One fleet said it was cutting back on orders.
“We continue to monitor trends as we progress through the first quarter and made the decision to cut about $10 million out of the tractor budget and that’s just keeping the fleet somewhat in balance with what current trends are,” Adam Satterfield, chief financial officer at Old Dominion Freight Line Inc., said in a first-quarter earnings call.
Tam estimated that amount would be for about 75 Class 8 vehicles. “We use $140,000 for the average price. It is not huge but it is a curtailed appetite.”
He added that after the tear the industry has been on with orders over the last two years, the average age of those active fleets has come down.
Werner Enterprises CEO Derek Leathers said the average age of his fleet is 1.8 years.

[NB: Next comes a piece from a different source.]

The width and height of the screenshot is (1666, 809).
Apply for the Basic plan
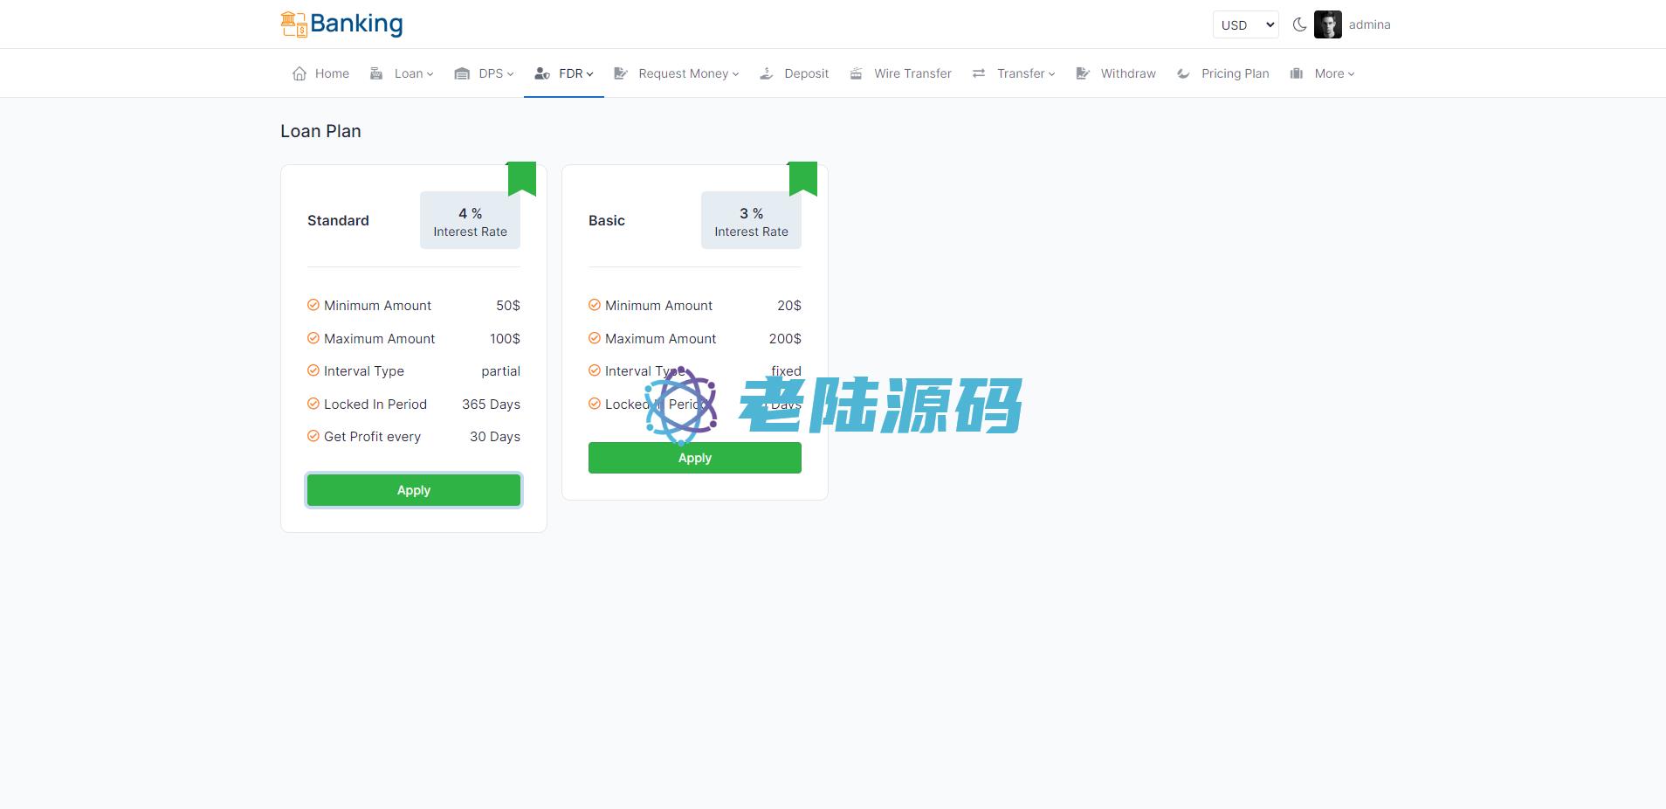(694, 458)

“I think some of the signs that seem to indicate some rationality [in capacity] are what we’re seeing with truck orders and the significant drop year over year, and I think you’ll see that ongoing for some time,” said Leathers.
But he believes the economy is actually doing a little better than what the general commentary seems to indicate. He said the tariff effect and overall winter weather have played a larger role,
“They seem to get lower billing in the conversation versus concerns about the economy,” Leathers said. “And then the backdrop of the regulatory stuff coming out, I mean, with hair-follicle testing coming around the corner and the drug and alcohol clearinghouse, there is a natural dampening that will take place there. And that’s why we are kind of leaving our options open on the range for truck growth, meaning that we will drive to the lower end of the range, if we think that’s where we need to be.”
FTR noted cancellations at 3,000 in March were still low relative to production backlog, 256,000.
“There are a lot more people moving orders around than canceling them,” said Don Ake, vice president of commercial vehicles at FTR.
Meanwhile, Paccar Inc. is having negotiations with customers for 2020 delivery, said CEO Ron Armstrong during an earnings call.
“So, I think there is still recognition that the economy is good, the demand for freight is good, discussions with customers, people that need all freight,” he said. “There is still a pretty tight market to be able to get things delivered on a timely basis. So, we’re preparing for a continuation of the good market conditions into 2020.”